I am not going to pretend this is free. Easing back transmit power costs you headroom at the edge of the cell, so you trade a little range and a little margin in the awkward corners of a site for the convenience of leaving the switching alone. Run the same unit on full 802.3bt power and it performs exactly as you would hope. The point is not that the lower setting matches it. The point is that you now decide when to spend on switching, instead of the access point deciding for you on day one. For a phased rollout, or a site where the switch budget lands next quarter, that is genuinely useful.

And a way to see what is actually happening

The companion change makes the first one usable. 3.9.8 adds power source reporting on the AP One Enterprise, so the unit tells you which power class it negotiated rather than leaving you to infer it from behaviour. On a site with a mix of switches, that is the difference between knowing an access point is quietly running in its reduced-power mode and finding out the hard way when coverage at the edge does not match the survey. If you deploy this, watch that figure.

What else is in the build

The power change is the headline, but it is not the only thing here worth a look.

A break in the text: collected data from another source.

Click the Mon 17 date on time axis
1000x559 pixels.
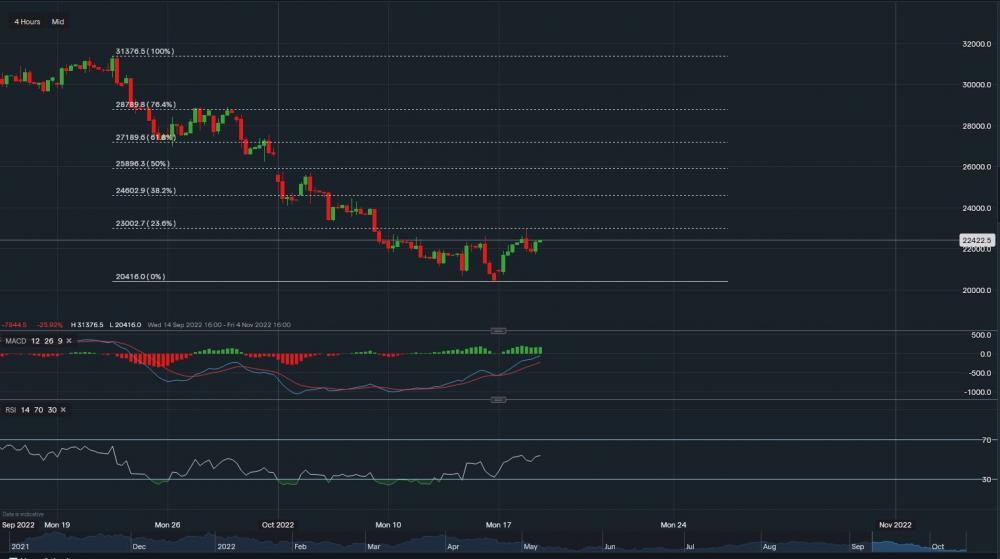pos(498,524)

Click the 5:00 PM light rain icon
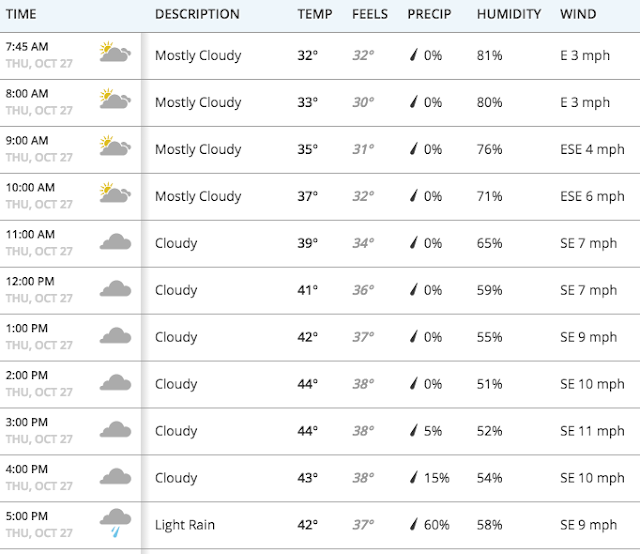[116, 521]
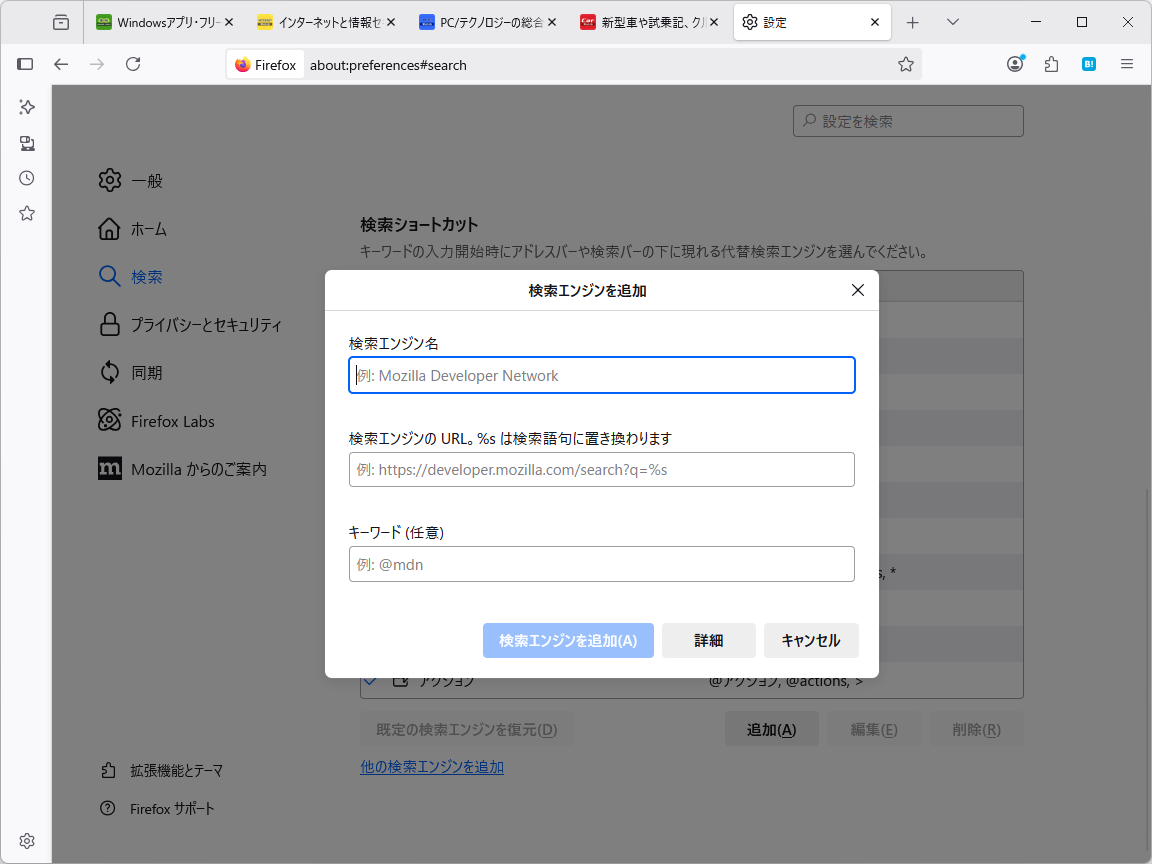Open bookmarks via the sidebar star icon

click(x=27, y=213)
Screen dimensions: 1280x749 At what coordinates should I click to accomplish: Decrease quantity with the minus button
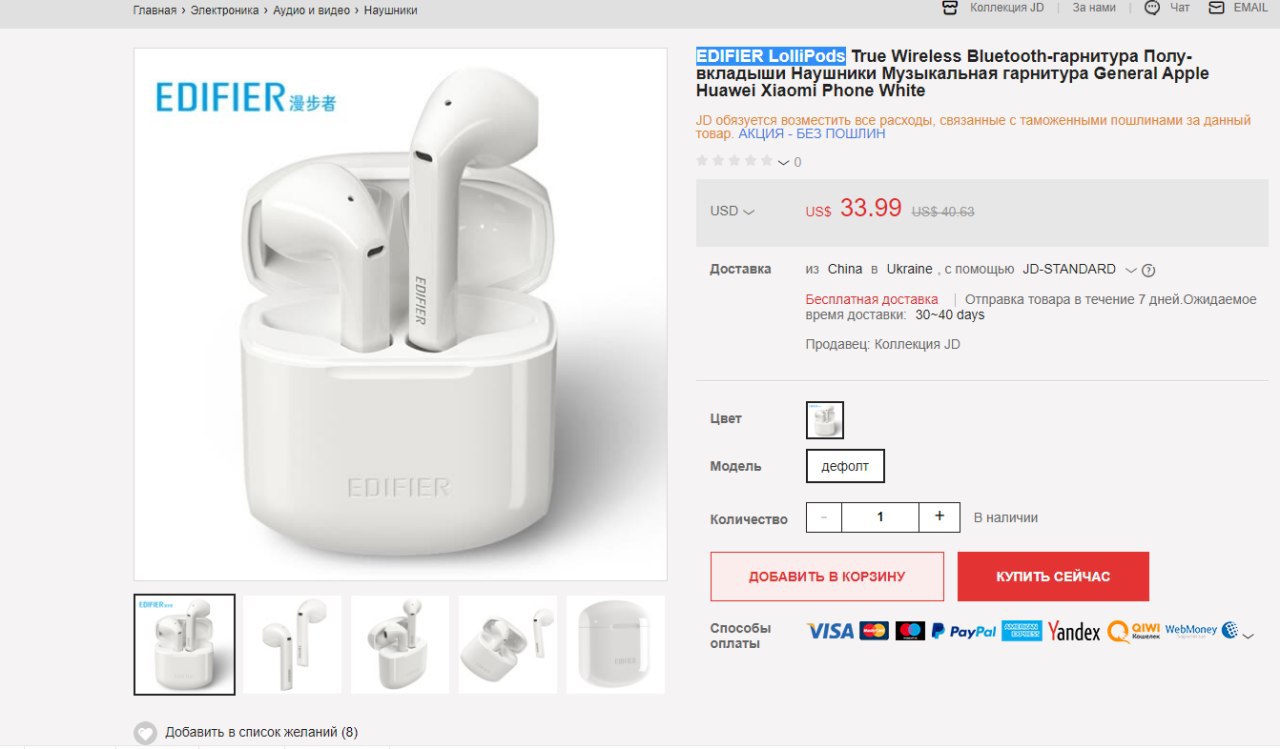pyautogui.click(x=824, y=517)
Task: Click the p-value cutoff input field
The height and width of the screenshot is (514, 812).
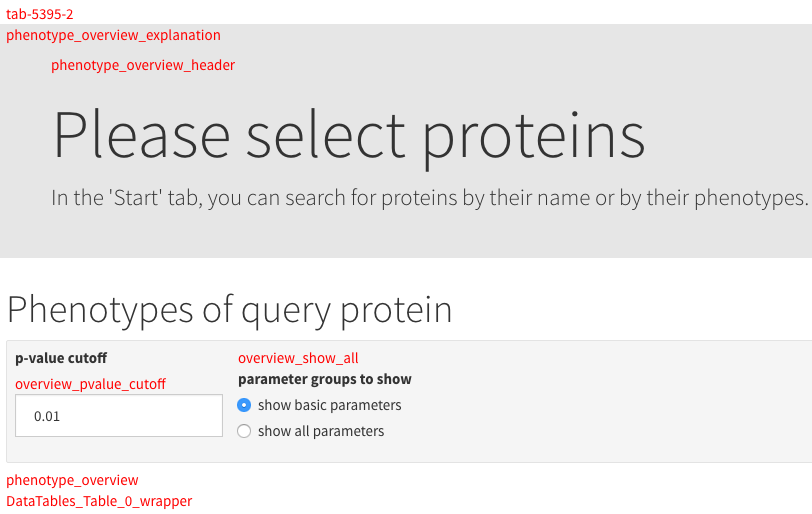Action: coord(119,416)
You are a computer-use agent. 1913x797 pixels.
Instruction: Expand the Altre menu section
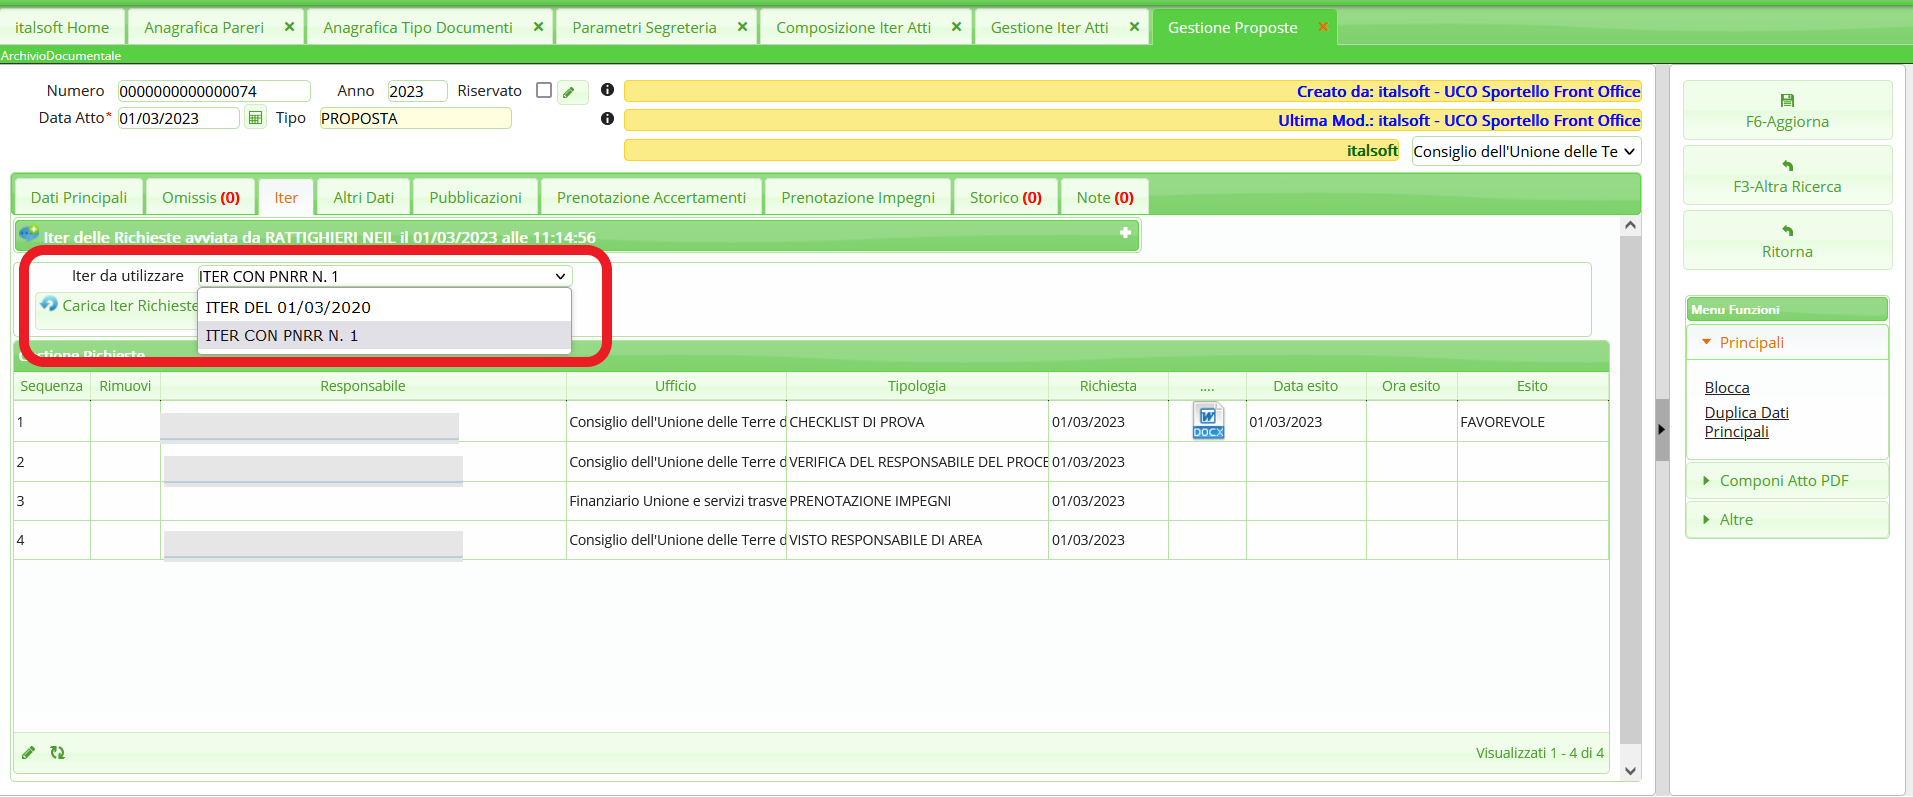click(1735, 520)
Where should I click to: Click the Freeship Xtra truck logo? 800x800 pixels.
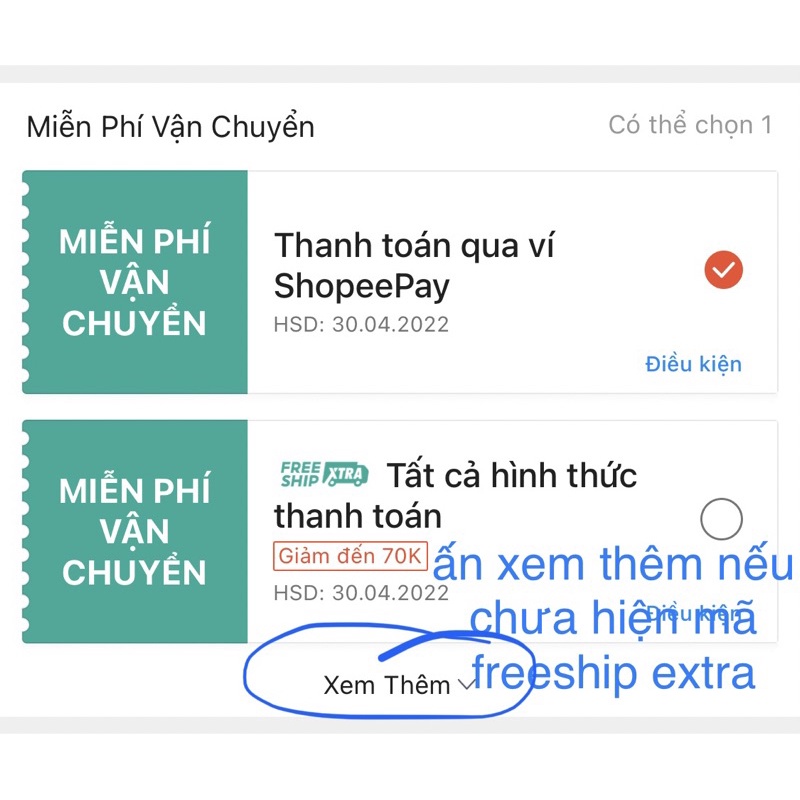pyautogui.click(x=324, y=474)
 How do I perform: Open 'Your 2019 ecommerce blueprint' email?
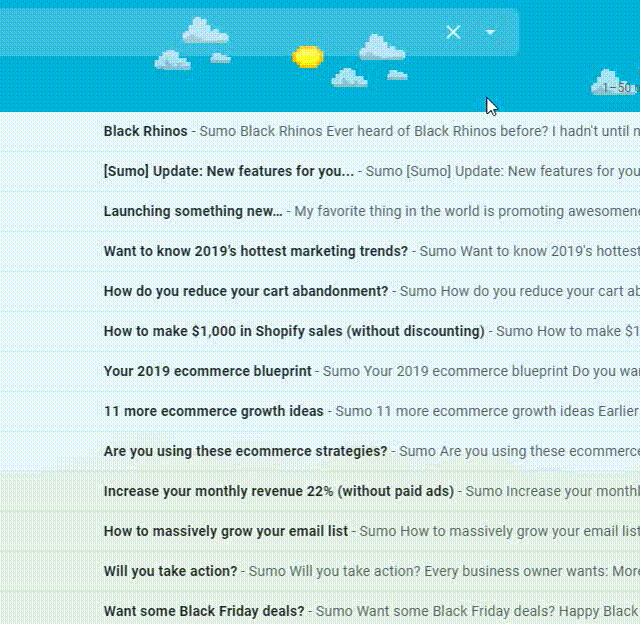tap(207, 371)
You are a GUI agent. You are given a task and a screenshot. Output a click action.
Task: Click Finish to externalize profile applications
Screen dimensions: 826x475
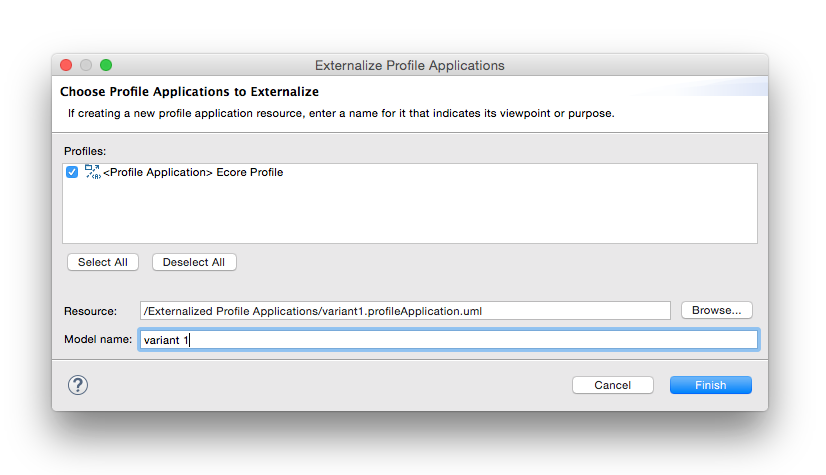(x=711, y=385)
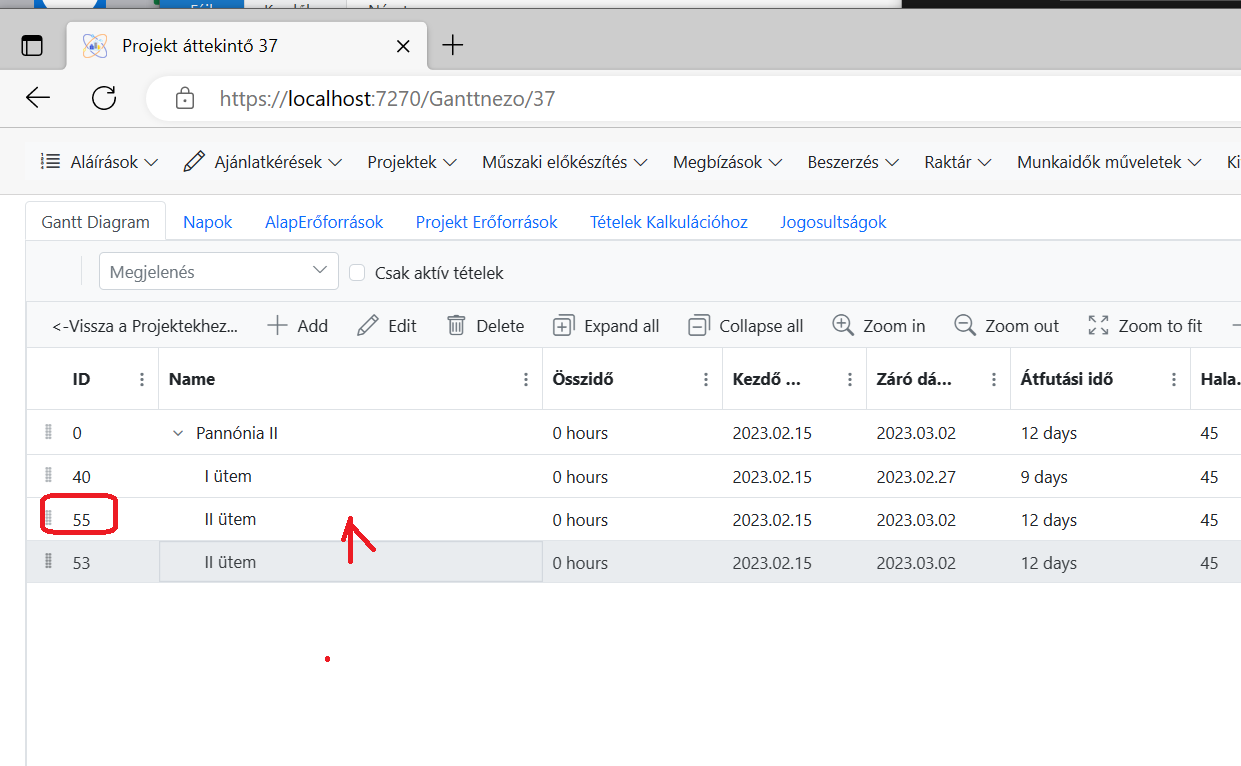Collapse the Pannónia II tree node
Screen dimensions: 1241x766
point(178,434)
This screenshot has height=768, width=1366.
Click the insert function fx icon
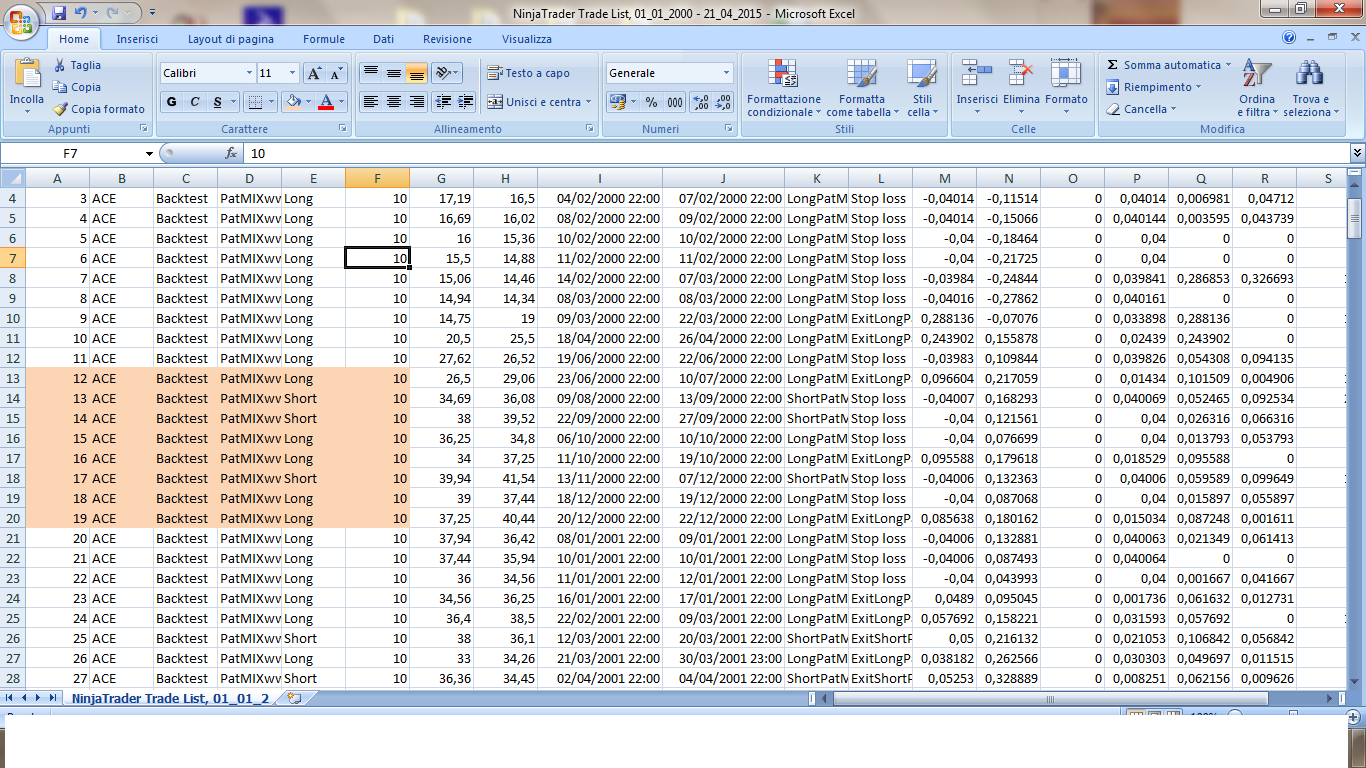pyautogui.click(x=231, y=153)
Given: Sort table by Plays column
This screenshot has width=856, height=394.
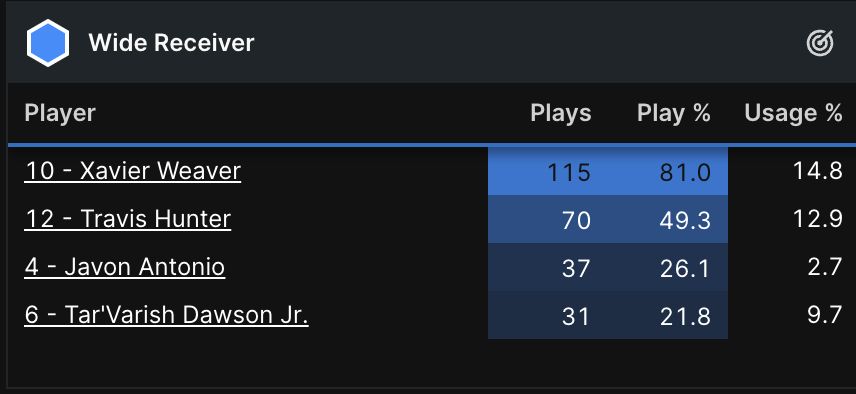Looking at the screenshot, I should [x=561, y=114].
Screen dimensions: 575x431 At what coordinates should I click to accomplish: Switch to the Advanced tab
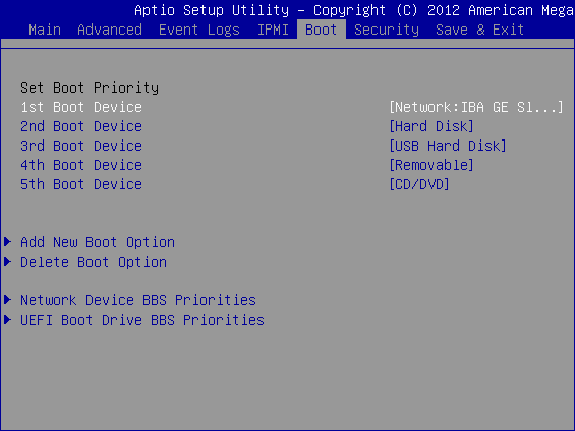[109, 30]
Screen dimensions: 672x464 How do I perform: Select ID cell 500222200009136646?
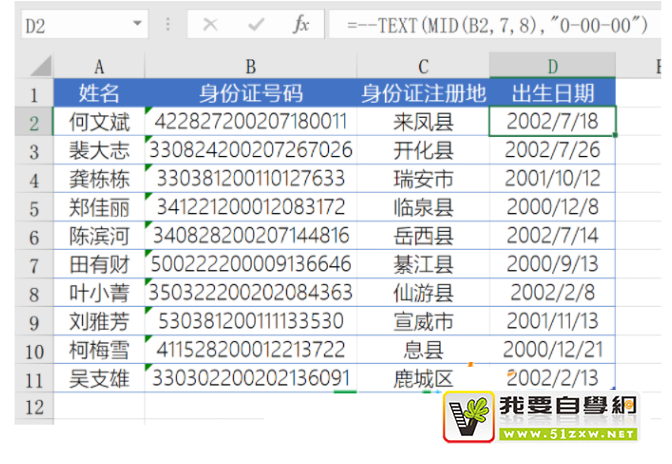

RadSec, for logins across links you do not trust

3.9.8 adds RadSec, which is RADIUS authentication wrapped in TLS. If your access points talk to a login server across a link you do not fully control, the old behaviour sent that RADIUS traffic in the open over UDP. RadSec encrypts it. For distributed sites, anything riding public infrastructure, or a deployment where the authentication server sits somewhere other than the local network, that quietly closes a gap that has been there for years. It is the kind of change that never shows up in a demo and matters a great deal in a real security review.

Stronger WPA3 encryption

The build adds the GCMP, GCMP-256 and CCMP-256 cipher suites for WPA3. If you are held to a particular cryptographic standard, or you simply want stronger options on the wireless side, they are now there to select.

Security fixes worth reading

3.9.8 patches a set of wireless vulnerabilities, the AirSnitch issues, that applied when client isolation was enabled on an SSID. Client isolation is the feature that stops devices on the same network from talking to each other, the thing you lean on for guest Wi-Fi and any shared environment. If you rely on it, this is a reason to pay attention to 3.9.8 once it reaches a build you are comfortable deploying. The release notes carry the specific CVE references.

The usual housekeeping

Beyond those, there is the run of fixes you want to see before firmware reaches general release: corrections to channel selection and DFS behaviour, a regulatory addition for Jordan, a fix for a Canada-specific channel display issue, and stability fixes on the Rugged, Mini and Flex hardware. None of it is exciting. All of it is the sort of tidying that tells you a release is maturing.

What I am testing before I would deploy it

A beta earns trust in the lab, not on a customer site. The thing I am watching most closely is the power behaviour: how the AP One Enterprise holds up on 802.3at across a full range of client loads, and whether the reduced transmit power moves coverage enough to matter at the edges of a real cell rather than a bench. I want the power source reporting to agree with what the switch thinks it is delivering, and I want RadSec exercised against a real authentication server rather than a happy-path test. That is the whole point of running a beta early. You find the edges in the lab so the network behaves when it carries something that matters.

If the 802.3at support holds up the way it looks like it will, 3.9.8 changes the order of operations on a lot of upgrades. You deploy the access points onto the infrastructure you already have, prove the design, and schedule the switching when it suits the budget rather than the other way round. For anyone running a large estate, that is a better sequence than the one we have been stuck with.